- The data

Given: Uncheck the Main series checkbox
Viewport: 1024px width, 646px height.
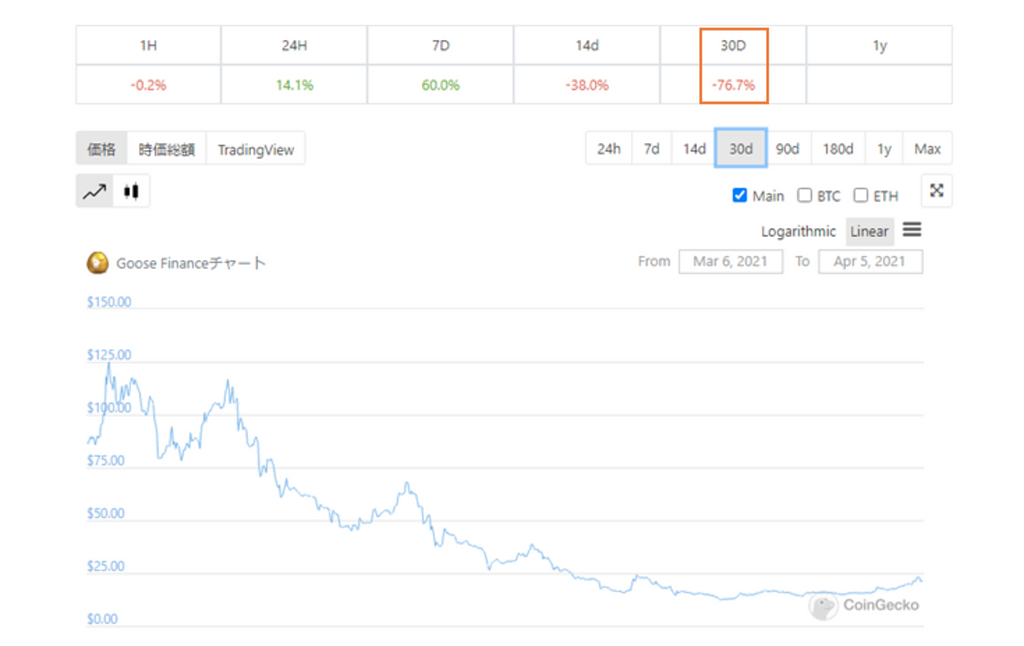Looking at the screenshot, I should pos(740,196).
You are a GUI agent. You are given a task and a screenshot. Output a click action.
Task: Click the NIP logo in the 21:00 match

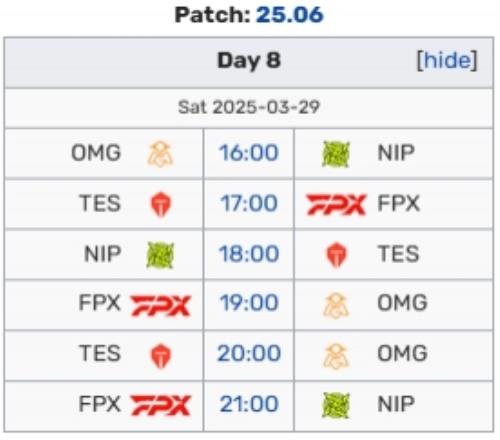(336, 405)
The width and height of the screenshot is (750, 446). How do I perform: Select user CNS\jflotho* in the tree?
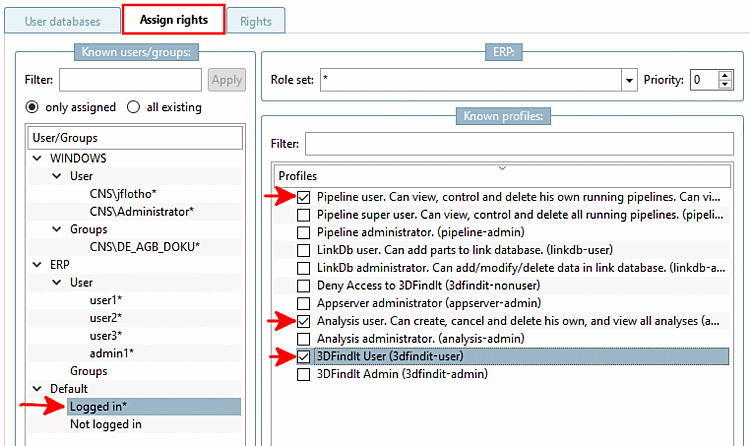[x=123, y=193]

- Requirement
Could you restate all of the data above word for word and skip every picture?

- Answer area
Given: Uncheck the Main series checkbox
Viewport: 1024px width, 646px height.
Looking at the screenshot, I should pos(740,196).
You are a GUI agent. You are given a task and a screenshot. Output a click action.
Task: Click the NIP logo in the 21:00 match

(336, 405)
The width and height of the screenshot is (750, 446). How do I perform: Select user CNS\jflotho* in the tree?
[x=123, y=193]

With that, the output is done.